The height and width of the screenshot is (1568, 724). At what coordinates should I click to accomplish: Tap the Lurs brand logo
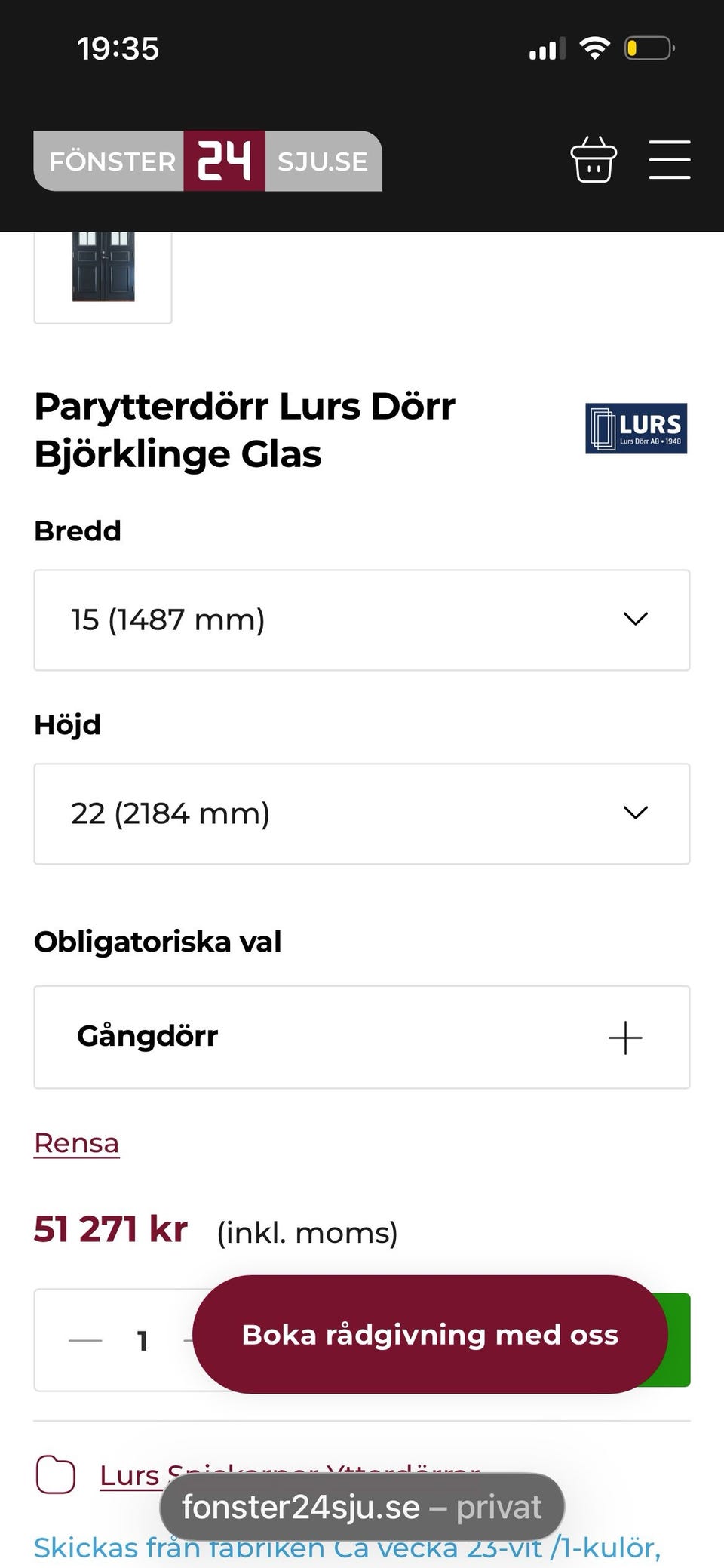636,429
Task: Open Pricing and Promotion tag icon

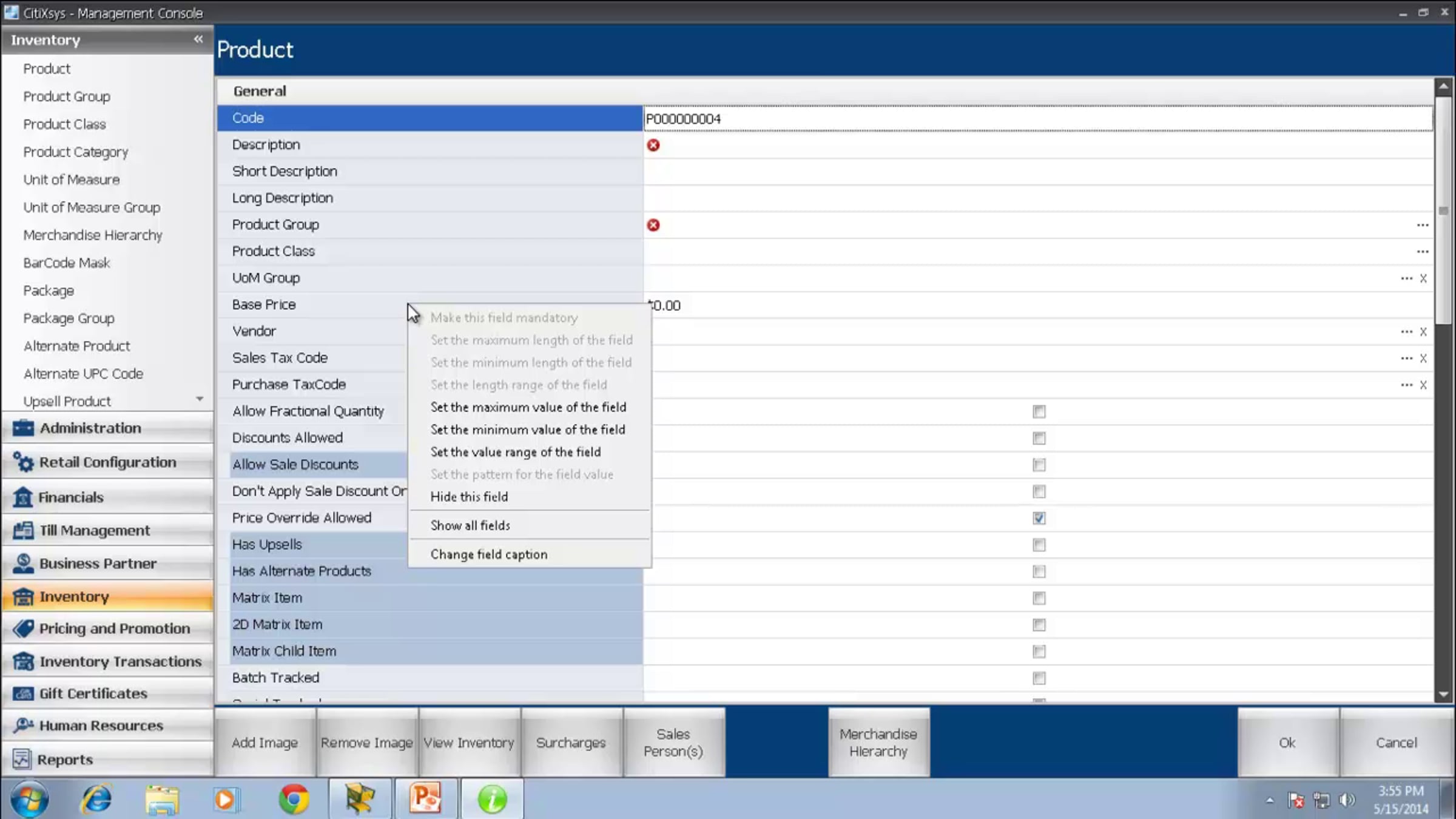Action: click(x=23, y=629)
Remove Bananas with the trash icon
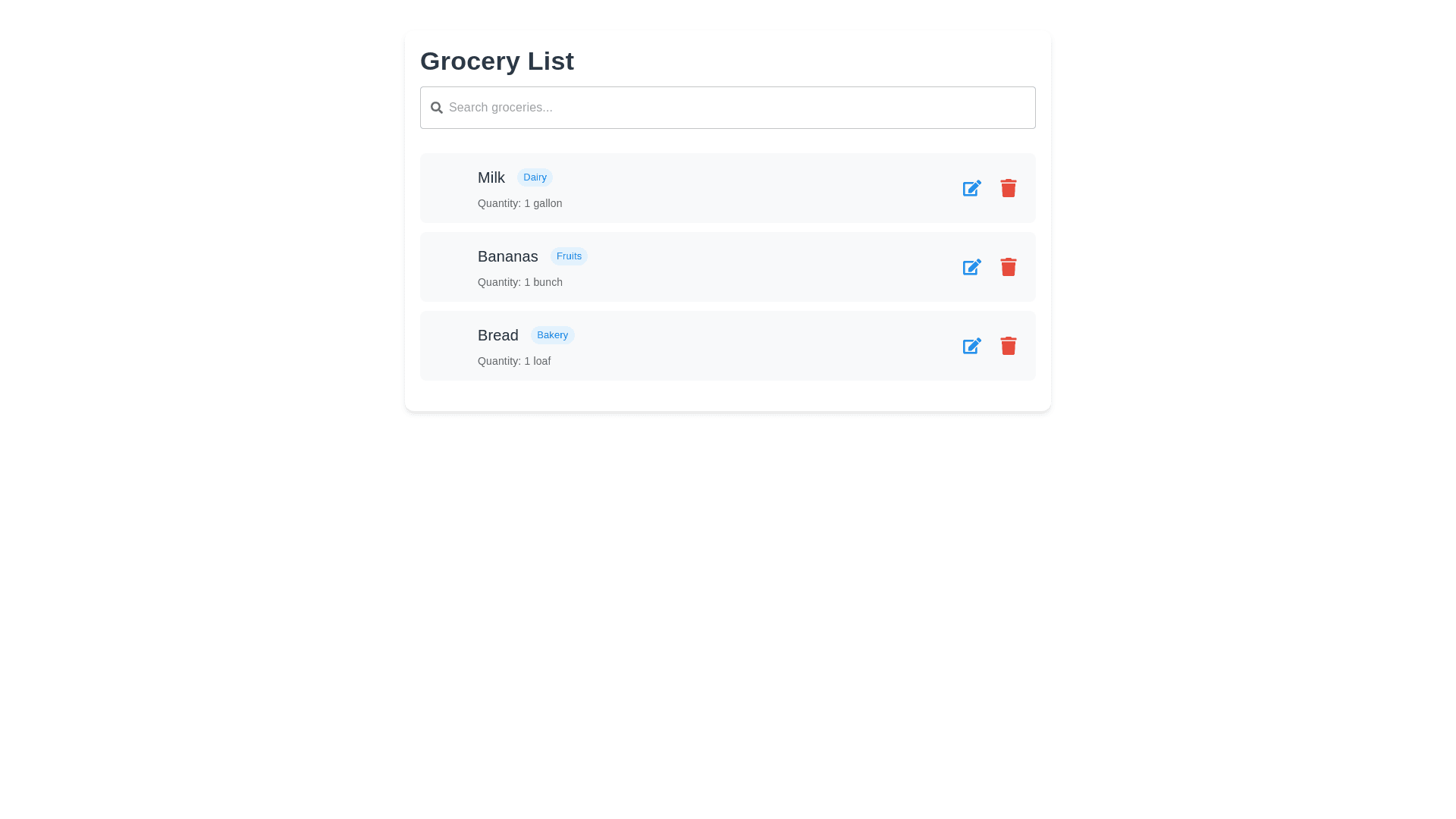The height and width of the screenshot is (819, 1456). (x=1008, y=267)
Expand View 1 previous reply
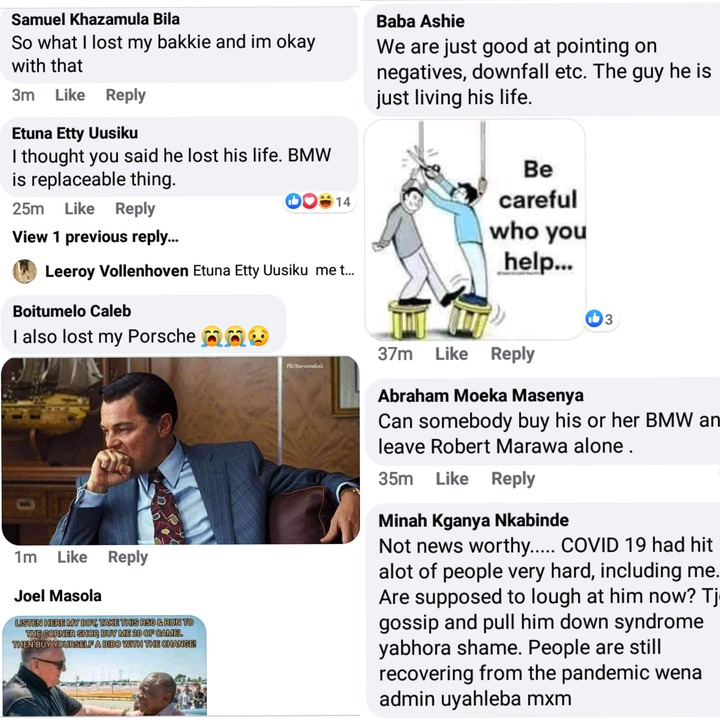 click(95, 237)
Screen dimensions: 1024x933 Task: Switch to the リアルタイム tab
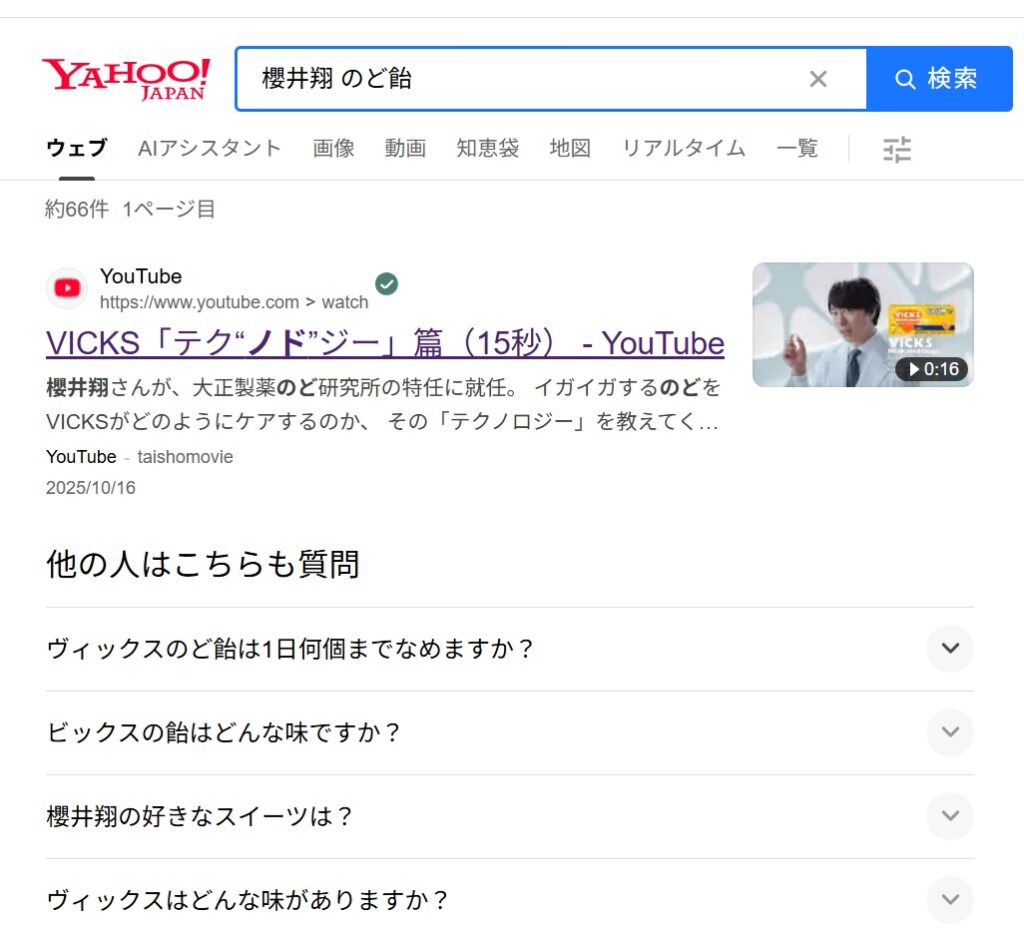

WHAT THE EXERCISE ASKS
Please output the lines from the line that holds "Remove Bananas with the trash icon" through the final line of the material above, both included. Each line must match exactly, and pictures must be excluded.

REPLY
Remove Bananas with the trash icon
The height and width of the screenshot is (819, 1456). (x=1008, y=267)
Expand View 1 previous reply
 click(95, 237)
Screen dimensions: 1024x933 Task: Switch to the リアルタイム tab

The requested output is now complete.